| Directions |
Render every line of the data exactly as written, and leave out the pictures.

# # # #

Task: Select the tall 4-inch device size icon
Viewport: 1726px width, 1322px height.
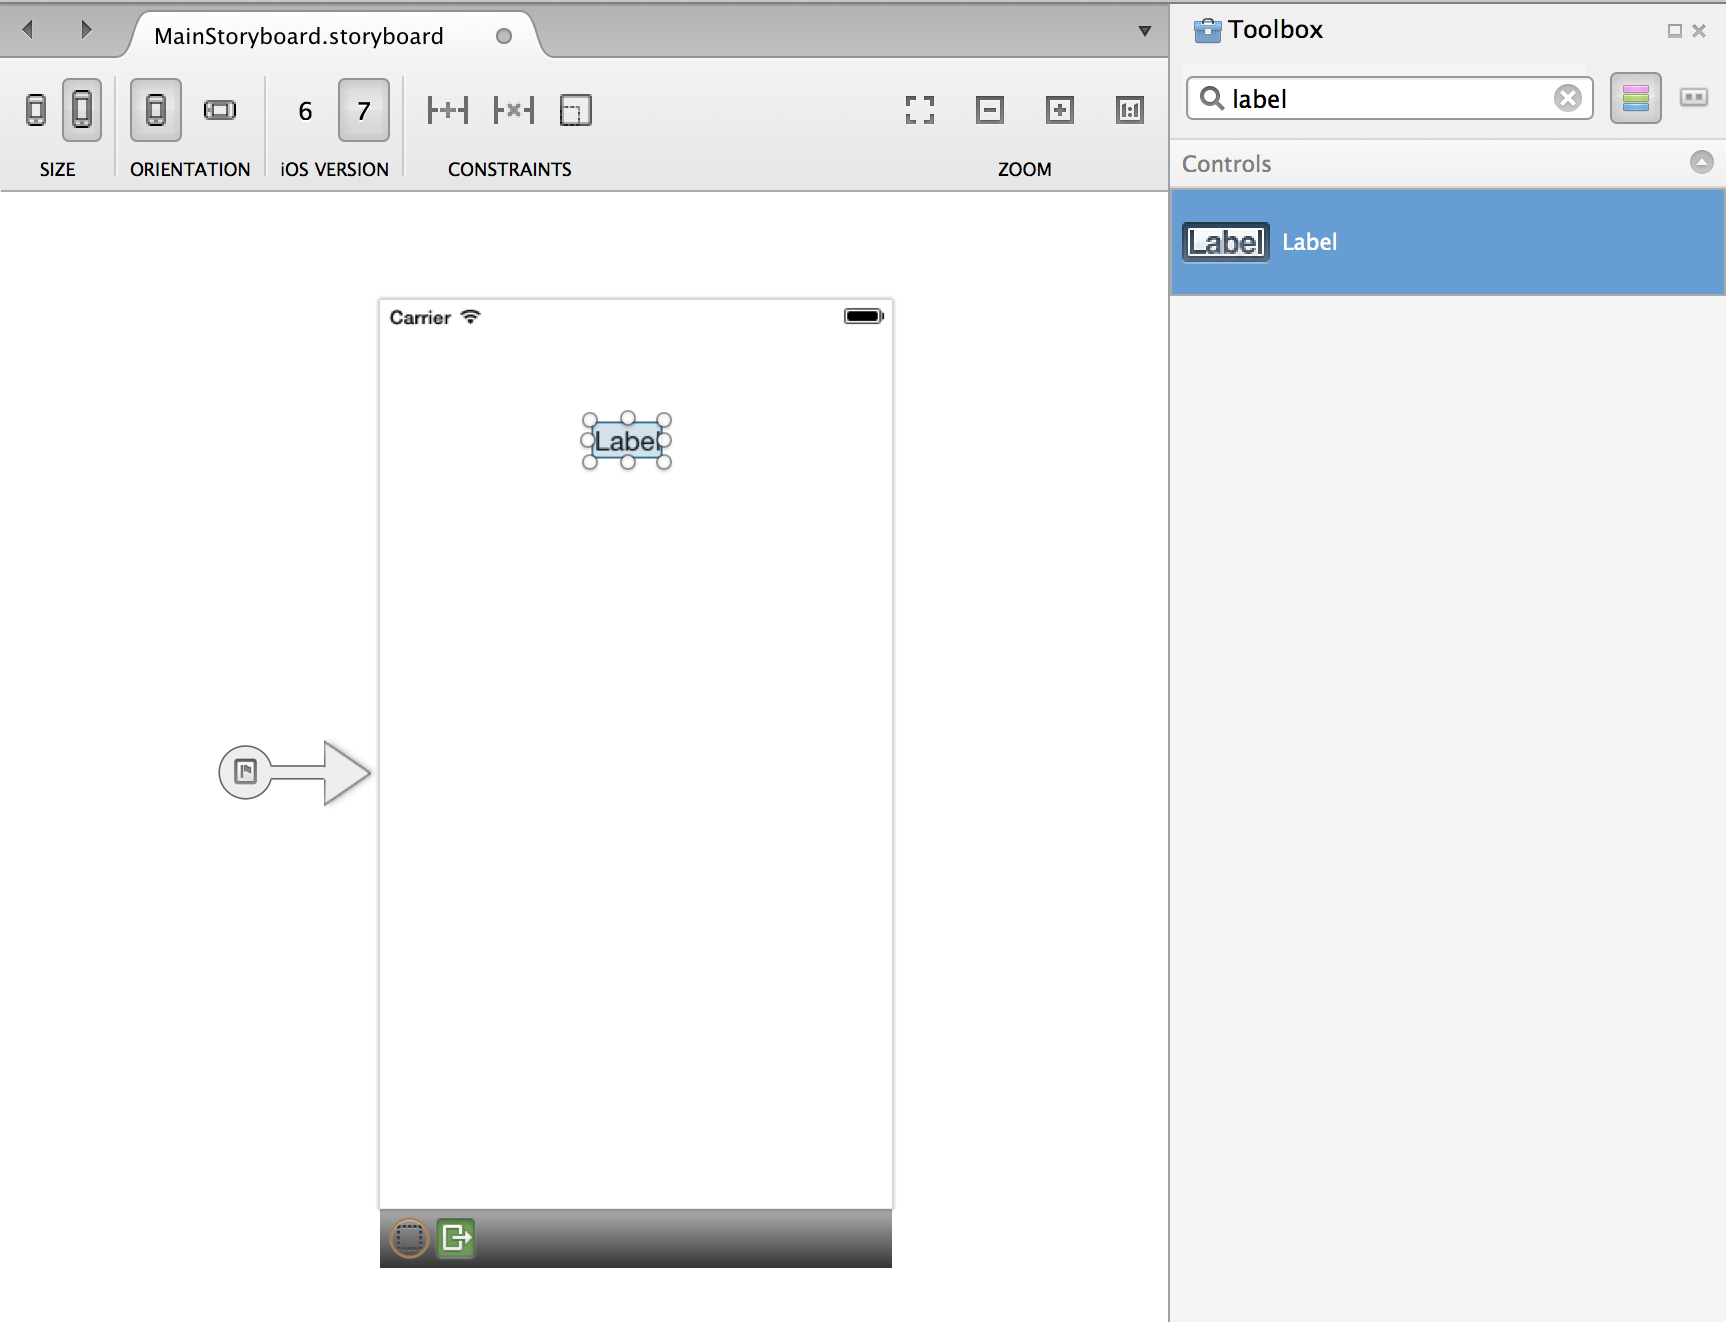Action: (x=82, y=110)
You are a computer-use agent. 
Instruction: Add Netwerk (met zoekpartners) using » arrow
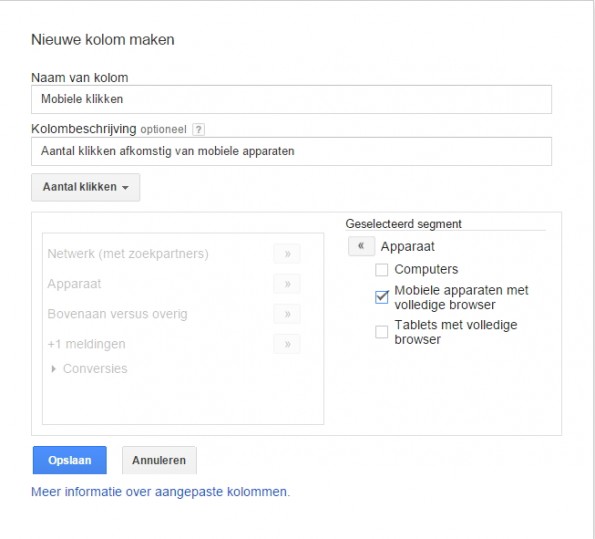pyautogui.click(x=287, y=254)
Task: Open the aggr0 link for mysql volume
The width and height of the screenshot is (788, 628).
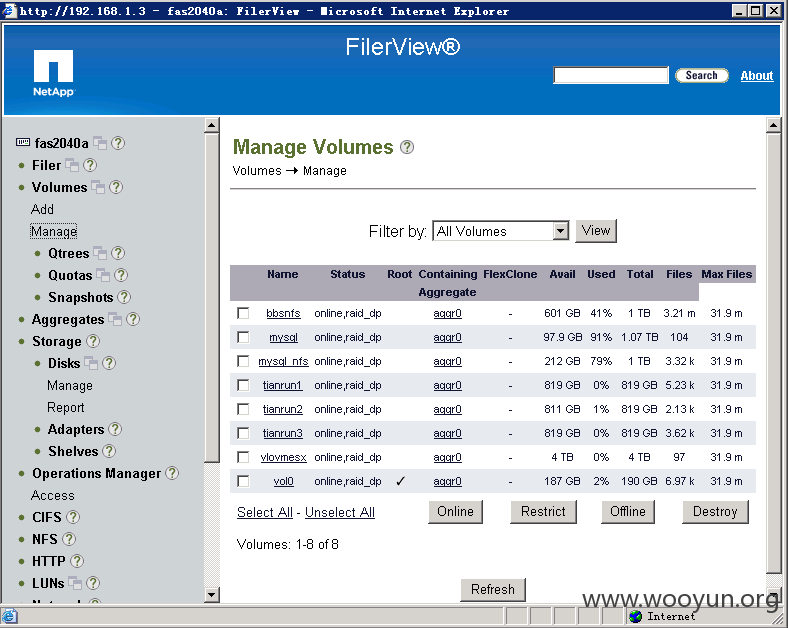Action: click(x=447, y=337)
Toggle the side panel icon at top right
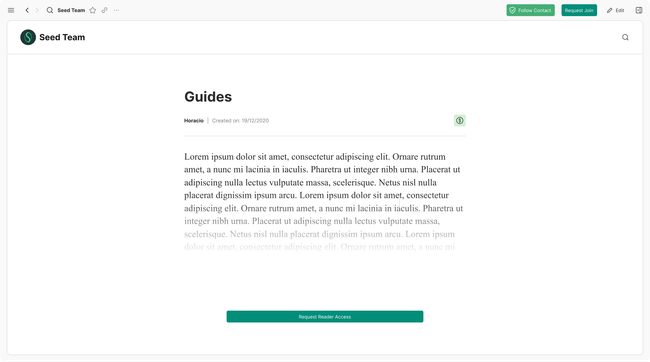The height and width of the screenshot is (362, 650). pyautogui.click(x=639, y=10)

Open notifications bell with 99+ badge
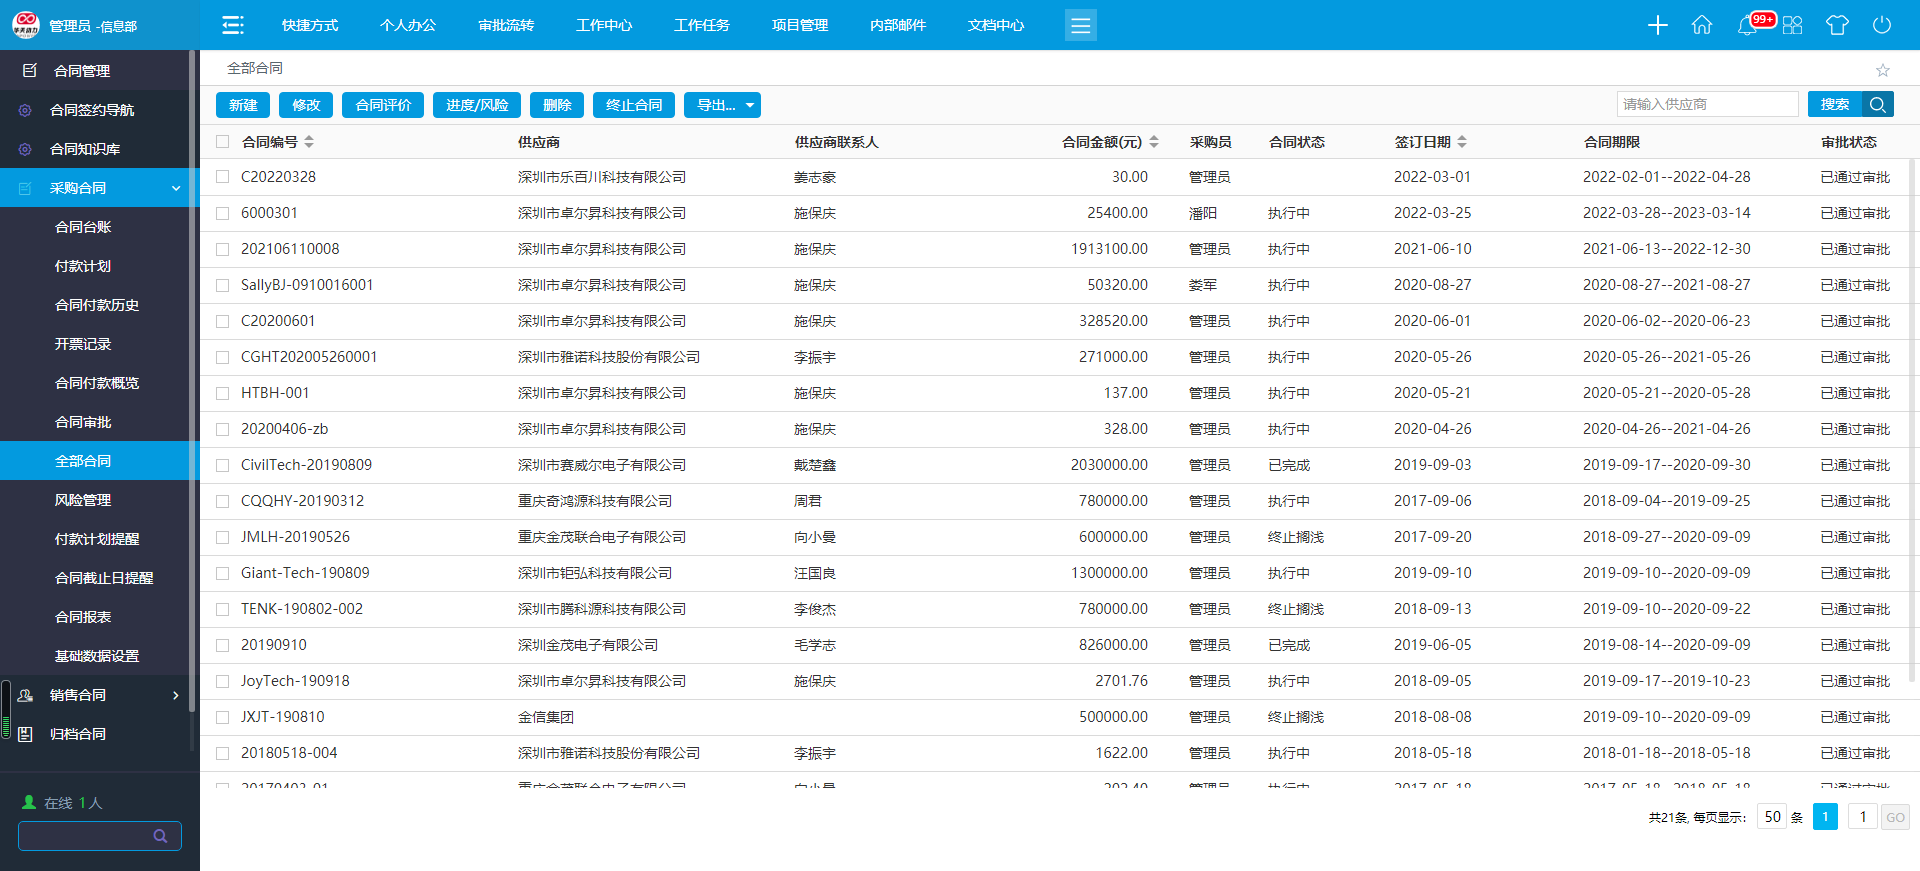pyautogui.click(x=1748, y=26)
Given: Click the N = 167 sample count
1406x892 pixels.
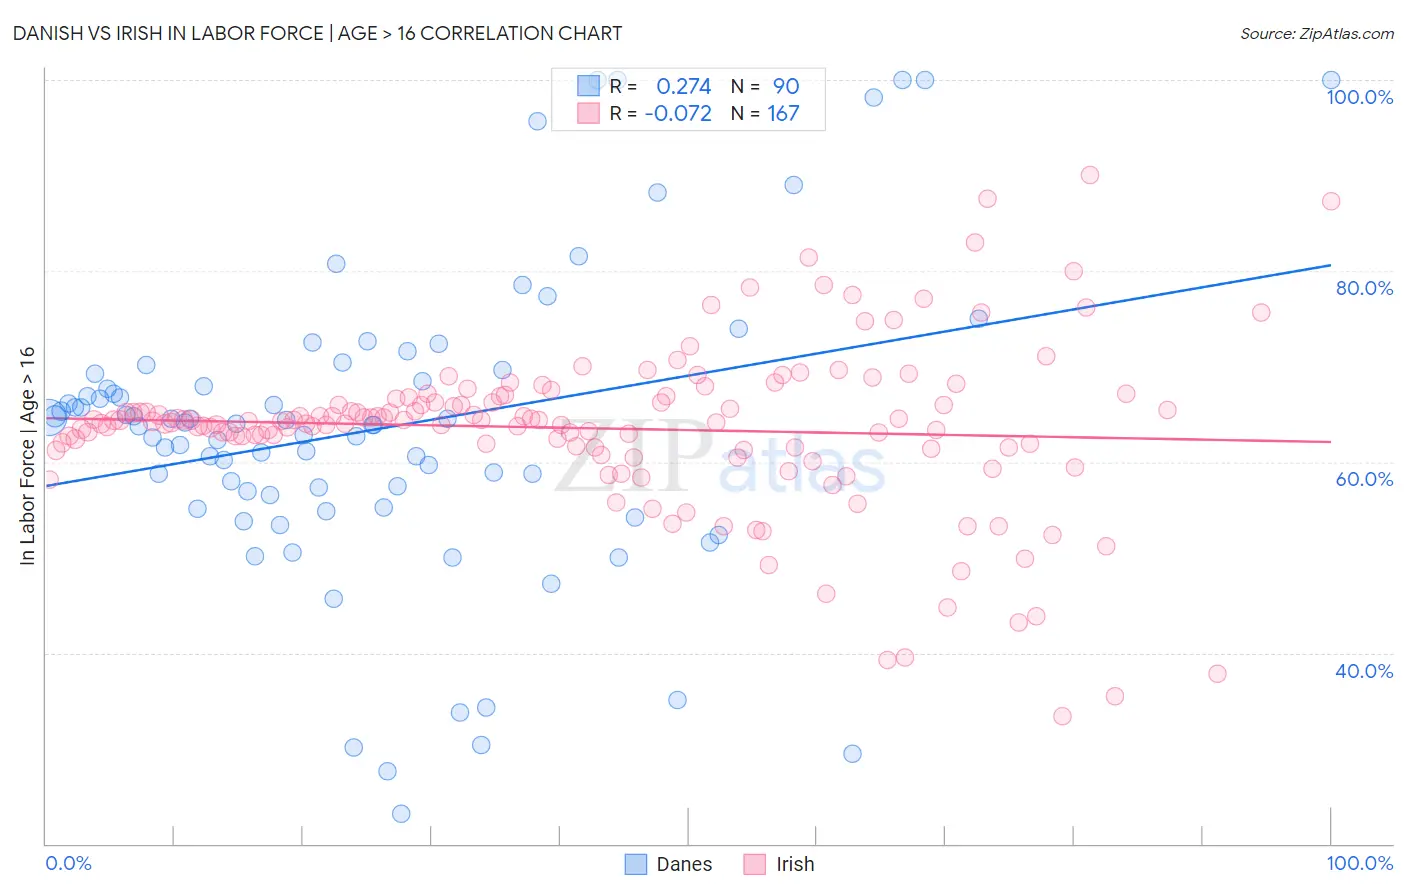Looking at the screenshot, I should click(765, 113).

# # # #

| Your response |
Task: Select the tall 4-inch device size icon
Viewport: 1726px width, 1322px height.
Action: (x=82, y=110)
You are a computer-use agent. 
Instruction: Add Netwerk (met zoekpartners) using » arrow
pyautogui.click(x=287, y=254)
Task: Open the aggr0 link for mysql volume
The width and height of the screenshot is (788, 628).
Action: click(x=447, y=337)
Toggle the side panel icon at top right
The height and width of the screenshot is (362, 650). pyautogui.click(x=639, y=10)

Open notifications bell with 99+ badge
pyautogui.click(x=1748, y=26)
Given: Click the N = 167 sample count
1406x892 pixels.
Looking at the screenshot, I should click(765, 113).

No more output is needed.